You have probably heard about PoW, PoS, and DPoS. They are consensus protocols or consensus algorithm. In the article, I will describe what consensus exactly is, how transactions are inserted into blocks and what are the most important properties of a consensus. I will try to explain it easily without deep details and no math. After reading you should know basic principles and requirements for making consensus in a distributed environment.

Consensus definition

Generally speaking, the distributed network consists of a certain number of nodes that have the same rights related to change data. In the crypto world, data are stored in a ledger. The ledger is in most cases a chain of blocks. The very first block of the chain is the so-called genesis block. To add another block behind the genesis block, and thus change the ledger, requires mutual agreement of nodes in the network. The protocol defines all rules which must be followed to achieve the agreement. If the agreement is not achieved then the ledger is not changed. Adding a new block always requires making an agreement upon the block that is to be added at the end of the blockchain.

Copy of the ledger sits on all nodes and they all have the same version at a given time. Once the agreement is achieved a new block is added into the blockchain on all nodes simultaneously. Thus, the ledger is highly protected against tampering. An attacker is not usually able to change the ledger on all nodes at the same time.

Now you know the purpose of making the consensus. Let’s define the consensus:

A protocol consensus is a set of rules that are used for making a decision between mutually distributed parties.

The rules are implemented by protocol developers. You can find source code for a given project on GitHub if the project is an open-source one. It is the so-called implementation of the protocol and a client is built from the source code. The client is a piece of software that is installed on nodes by their owners. Thus nodes can participate in making the agreement.

As stated above, in our case the decision is made about the addition of a new block. Every block consists of new transactions that must be valid in regard to the blockchain history. The important part of the mutual agreement is the verification of transactions in a proposed block.

Rules for a new block creation

Now you understand that nodes must agree upon a block addition.
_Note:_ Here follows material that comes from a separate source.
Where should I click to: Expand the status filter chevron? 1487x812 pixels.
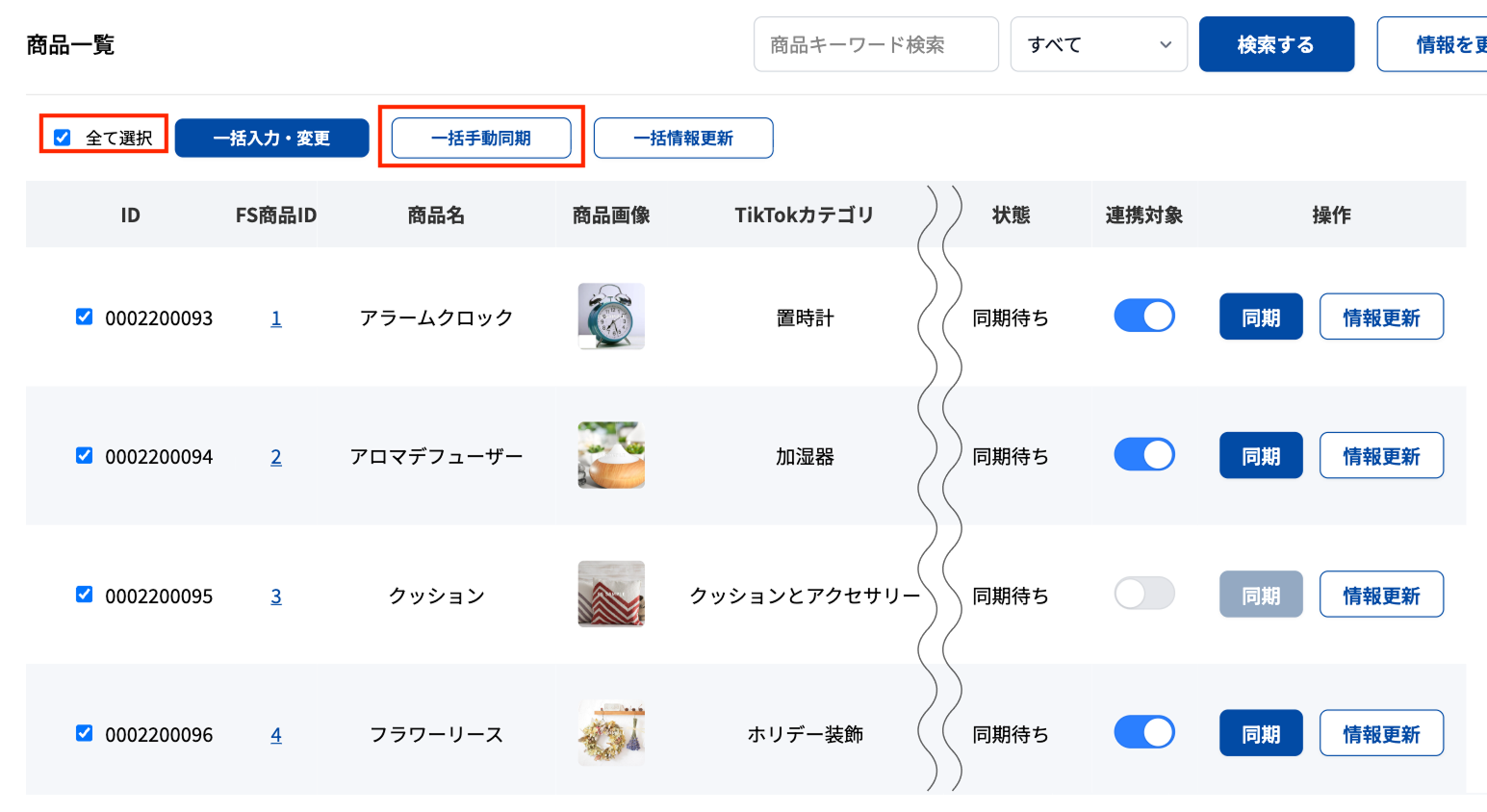click(x=1164, y=43)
However, not all nodes might agree. Image one deceptive node that would disagree with all proposed blocks. The network would never add a new block so no transaction would not be processed. A new block is added only when the majority of nodes agree with the addition. It is usually 51% of nodes in PoW or some PoS (Cardano Ouroboros PoS). It is 33% in DPoS networks that are often based on the Byzantine Fault Tolerance algorithm.

A protocol must have some set of rules dedicated to a selection of a node with a right to produce a block. The most effective way is to select one node that will produce a new block and let the rest of the nodes to make a decision whether the block will be added into the blockchain or not. The faster the selection is the sooner a block can be added.
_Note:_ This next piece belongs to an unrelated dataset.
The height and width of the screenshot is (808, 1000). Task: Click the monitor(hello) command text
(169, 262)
Rules for the selection of a node with the right to produce a block are very different in PoW and PoS systems.

In PoW, there is an open competition between a few groups. Each group consists of a pool operator and all miners who dedicate hash-rate to the pool. The winner with the right to produce a block is selected based on the hash-rate of a given group with a little piece of randomness. It might be said that the higher the hash-rate given group has the more often it produces a block. The winner is selected approximately after 10 minutes of searching. It takes 10 minutes to pick one pool operator from approximately 10 biggest pools. It is not a very effective rule, however, hash-rate is used also for security.

In PoS, there might be used more sophisticated cryptographic tools which are able to generate random number in a second. Thus node with the right to produce a block might be found right away. Only one node, not more.

The disadvantage of the PoW approach is that the competition takes 10 minutes. Thus, only one block is added into the blockchain in 10 minutes what is not much and it will be very difficult to scale the protocol on the first layer. Moreover, more nodes might succeed in the competition at nearly the same time since the propagation of the block on the internet takes some time.

P2P networks have some limitations. See time needed for delivering 2Mb block from London via TCP/IP:

  • Paris - 0.1s
  • US East coast - 1.1s
  • US West coast - 2.5s
  • Brazil - 3.0s
  • Korea - 3.4s
  • Australia - 5.3s

So some node e.g. in the USA continues and succeeds in solving math puzzles at the moment there have already been found a block in China. As a result, a fork is created. There are two proposed blocks and both are valid. The addition of other blocks will eventually decide which branch will stay valid (the famous longer chain rule) and which one will be discarded (including all transactions). It is proposed to wait for the next 6 blocks to be absolutely sure that a transaction is finally settled. The advantage is that the addition of the block requires 10 minutes of work so it is difficult to propose deceptive block. However, PoW rule “the longer chain wins” is mostly about the power of hash-rate and the security is based on an assumption that it is not easy for an individual to collect a huge amount of the hash-rate which would be required for the attack. Bitcoin was decentralized at the early stages but it is rather centralized nowadays. It happened within a few years thanks to ASIC miners and pools.